No mito, a natureza das coisas é auto-explicada e, por isso mesmo, tautológicas, onde se define o mesmo pelo mesmo: “gaúcho é gaúcho; sendo gaúcho você é naturalmente tradicionalista; sendo tradicionalista você é naturalmente gaúcho”. E estamos conversados, permanecemos prisioneiros de uma sentença irrecorrível. Quem estiver fora dessa perspectiva estreita está fora do mundo. É o diferente que precisa ser eliminado. É a temida Juliana Burgos. Sartre diz que a tautologia “é um duplo assassinato: mata-se o racional porque ele nos resiste, mata-se a linguagem porque ela nos trai”. Além disso, a tautologia (muito presente no discurso gauchista) protege-se covardemente atrás do “argumento de autoridade” ou, como diz o senso comum, o ultimato vil do “carteiraço”: “é assim porque é assim”; “porque é, e ponto final”, “eu sei porque sou fulano de Tal”. Ou, o que é pior: “eu sei porque sou seu Pai”. Barthes diz que a tautologia é uma recusa à linguagem, e toda recusa à linguagem é uma morte: “a tautologia fundamenta um mundo morto, um mundo imóvel”. Os assassinos de Juliana Burgos nunca dialogam com ela, nem a chamam pelo nome; uma “coisa” não merece razão e sensibilidade, merece o silêncio, a morte e o repasto do carancho rapineiro.

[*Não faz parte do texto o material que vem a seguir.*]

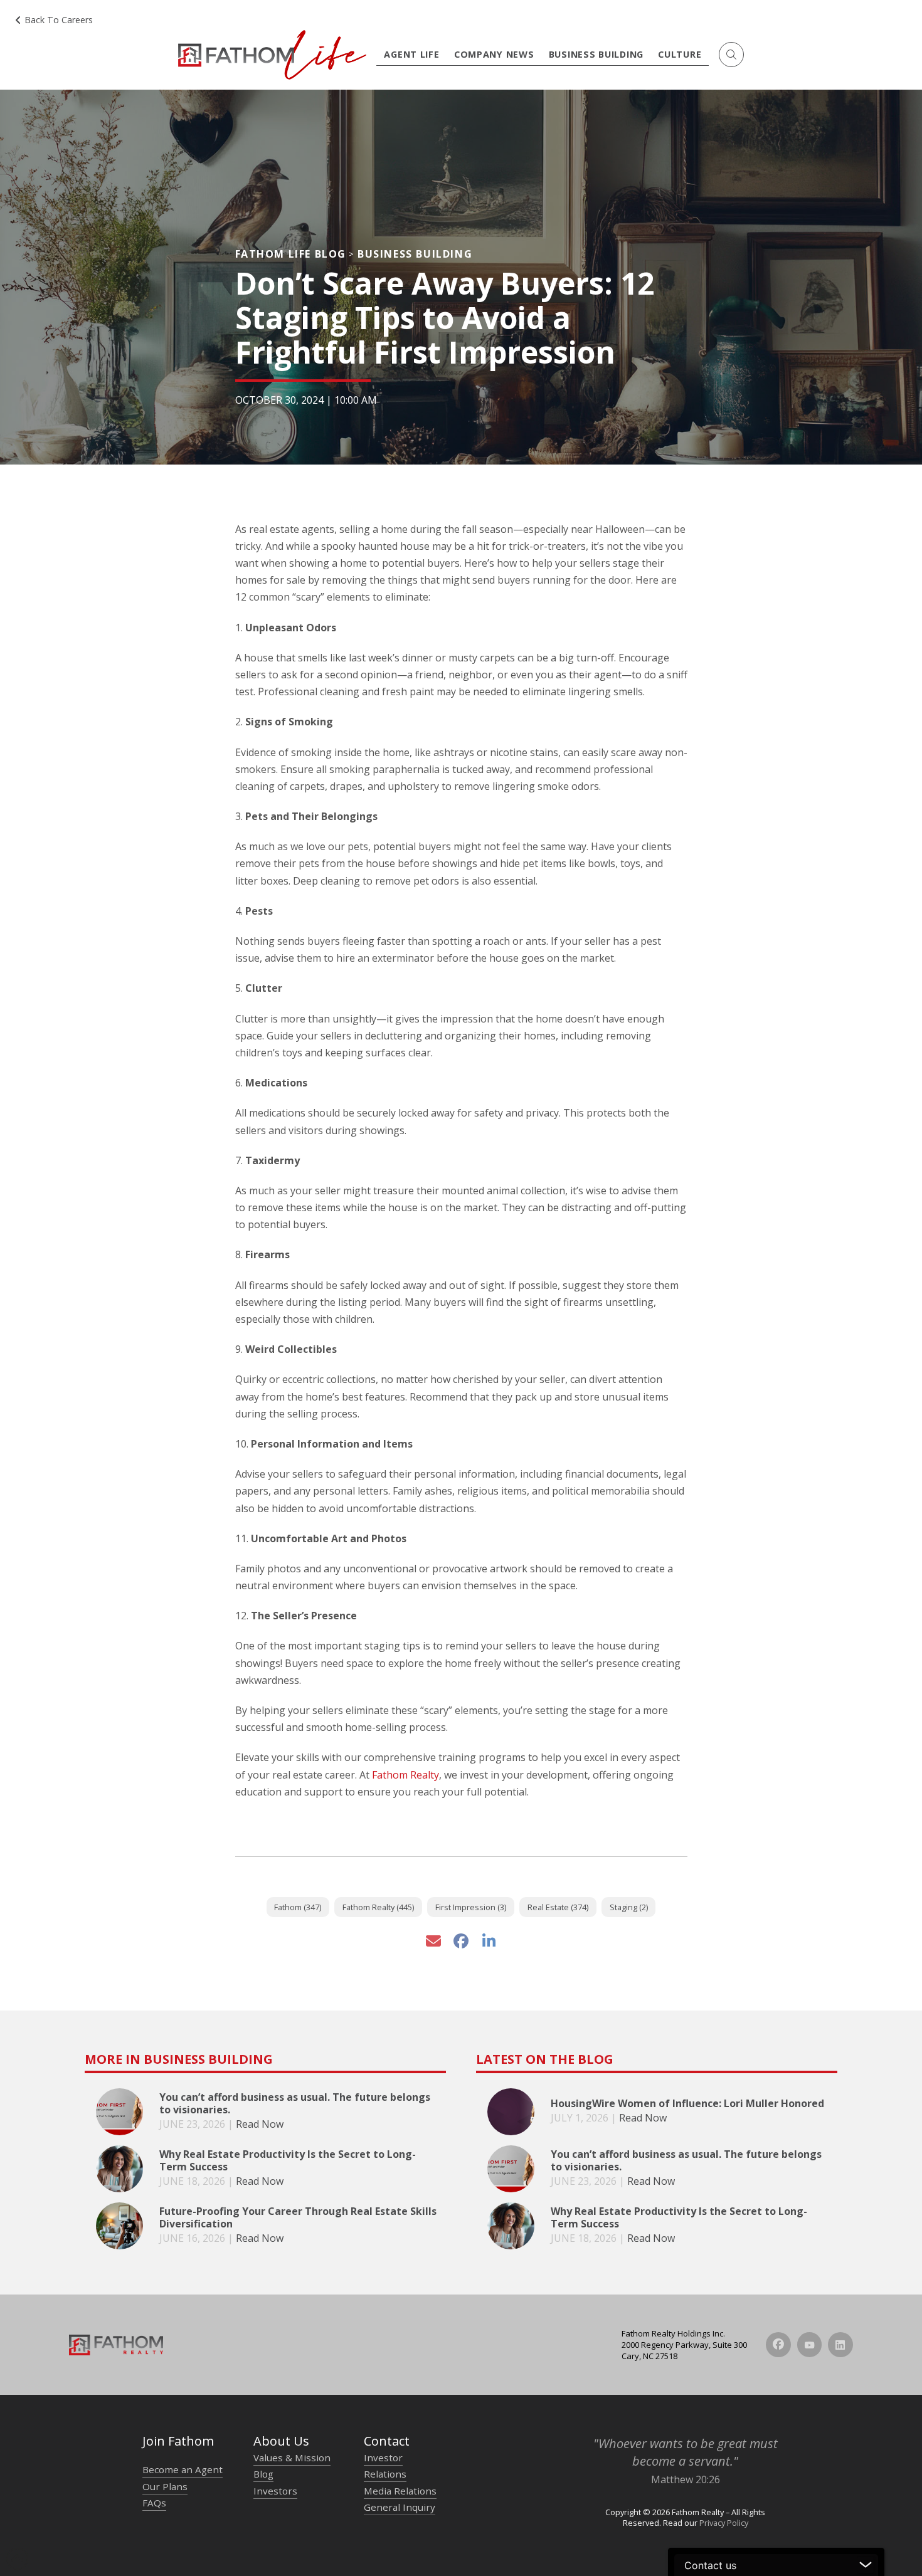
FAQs (154, 2502)
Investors (275, 2490)
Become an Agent (182, 2469)
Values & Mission (292, 2457)
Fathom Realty (405, 1775)
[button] (731, 54)
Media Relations (400, 2490)
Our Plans (165, 2486)
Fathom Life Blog (291, 254)
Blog (263, 2474)
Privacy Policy (723, 2522)
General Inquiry (399, 2507)
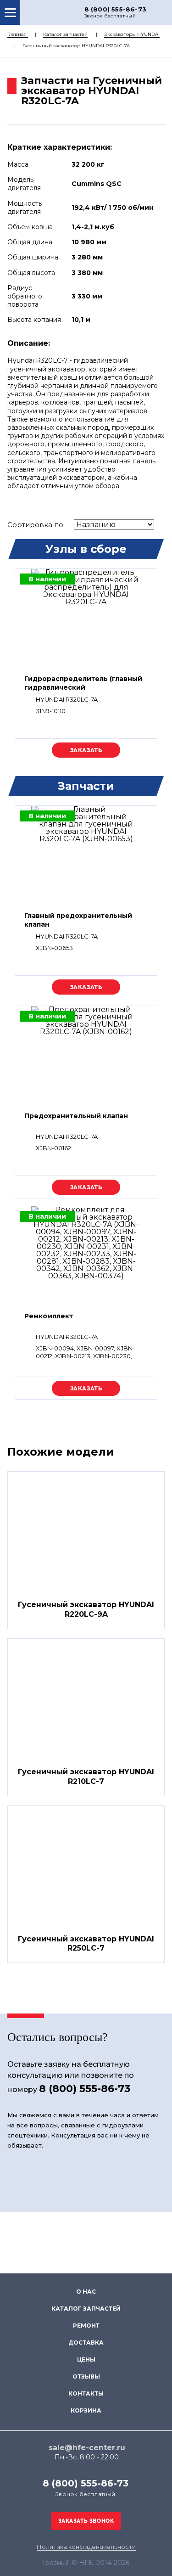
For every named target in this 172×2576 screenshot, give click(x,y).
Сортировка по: (36, 524)
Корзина (86, 2410)
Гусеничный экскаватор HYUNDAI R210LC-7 (86, 1776)
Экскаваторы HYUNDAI (132, 34)
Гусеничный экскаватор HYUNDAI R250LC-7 (86, 1944)
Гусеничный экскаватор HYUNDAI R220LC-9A (86, 1609)
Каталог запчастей (65, 34)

O processo mítico começa a desenvolver-se – assegura Raoul Girardet – “a partir do momento em que se opera na consciência coletiva o que se pode considerar como um fenômeno de não-identificação”. O mito trata, então, de fornecer uma postiça identidade imagética às sensibilidades humanas. Como as ilusões estão todas mortas e enterradas, o mito as substitui por imagens de efeito placebo face às inquietações da modernidade avançada.

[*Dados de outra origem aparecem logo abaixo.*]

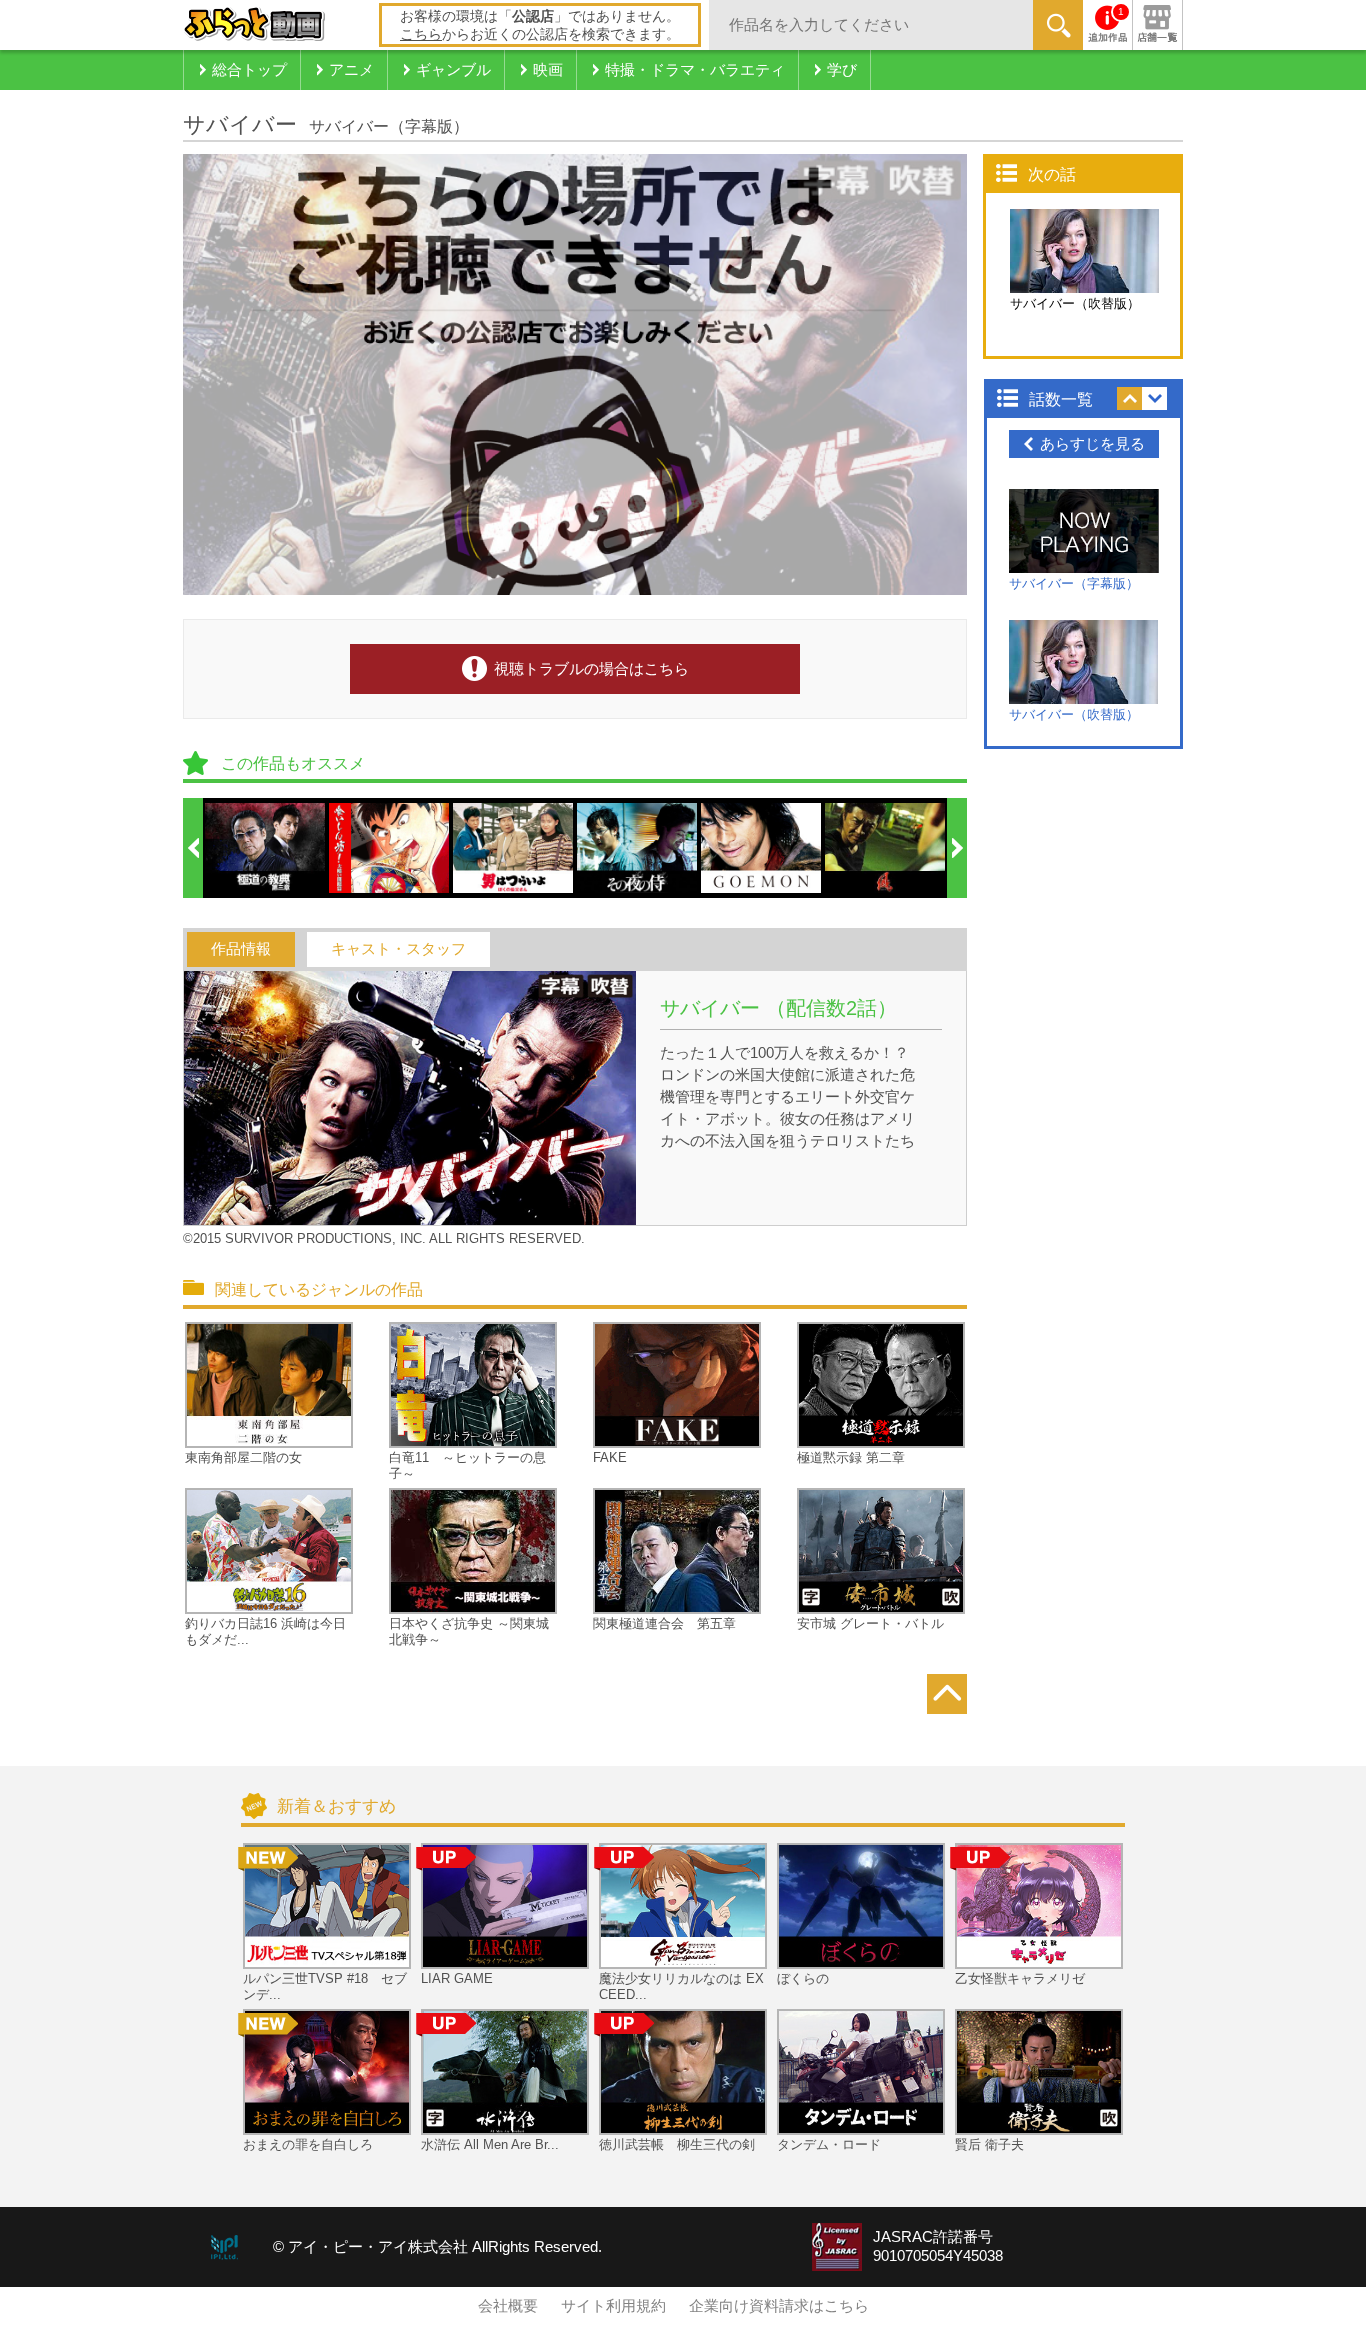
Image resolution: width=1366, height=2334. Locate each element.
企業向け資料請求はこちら (779, 2306)
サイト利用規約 (613, 2306)
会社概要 (508, 2306)
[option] (266, 848)
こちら (421, 34)
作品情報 (241, 949)
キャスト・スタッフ (398, 949)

Lacan diz que “o faltante é estruturante”. Pois, o fenômeno do tradicionalismo narcisista, em que pese a sua simbologia simplória e sem saliências, encerra profundas repercussões na alma popular. O mito por ser despolitizante; opera uma ponte entre o passado e o futuro, sem tocar no presente, porque aí habita a política. O futuro será iluminado e glorioso como o passado na versão estancieira, e seleciona imagens identitárias, espelhos dourados ao homem-multidão. Não somos como os animais, que se alimentam do imediato; a alma humana se alimenta – sobretudo – do faltante, do sonho, da projeção dos contornos do futuro anunciados pelos filósofos, profetas, demiurgos e utopistas. A matéria dos sonhos é feita de retalhos mesclados de utopia, memória, esquecimento, superstição, consciência, inconsciência, religião, encantamento, frustração, satisfação, magia, ciência, lucidez e loucura. O “desencantamento do mundo” (Weber) nunca se completa, novos encantamentos modelam-se nos rescaldos da história, novos mitos surgem para roubar-nos a humanidade, a imaginação e a autonomia. Estudos em neurologia informam que os dois hemisférios do cérebro humano guardam, cada qual, a sua própria sintaxe de pensamento e expressão lingüística; de um lado, o pensamento e a fala simbólica, pré-lógica, mágica (de que se nutre o mito); de outro, se sobressai o pensamento e a linguagem conceitual e lógica (de que se nutre a ciência). Isso propicia o retorno do velho – mas sempre atual – tema binário da alienação e emancipação. Seja que categoria ou linha epistemológica estivermos tratando – lenda, tradição inventada, comunidade de imaginação, mito, má consciência, razão instrumental, ideologia, produção de verdades, etc. –, tudo se sintetiza dialeticamente no tema da alienação/reificação do homem sem qualidades. O mito é uma das tantas moradas da alienação e da heteronomia.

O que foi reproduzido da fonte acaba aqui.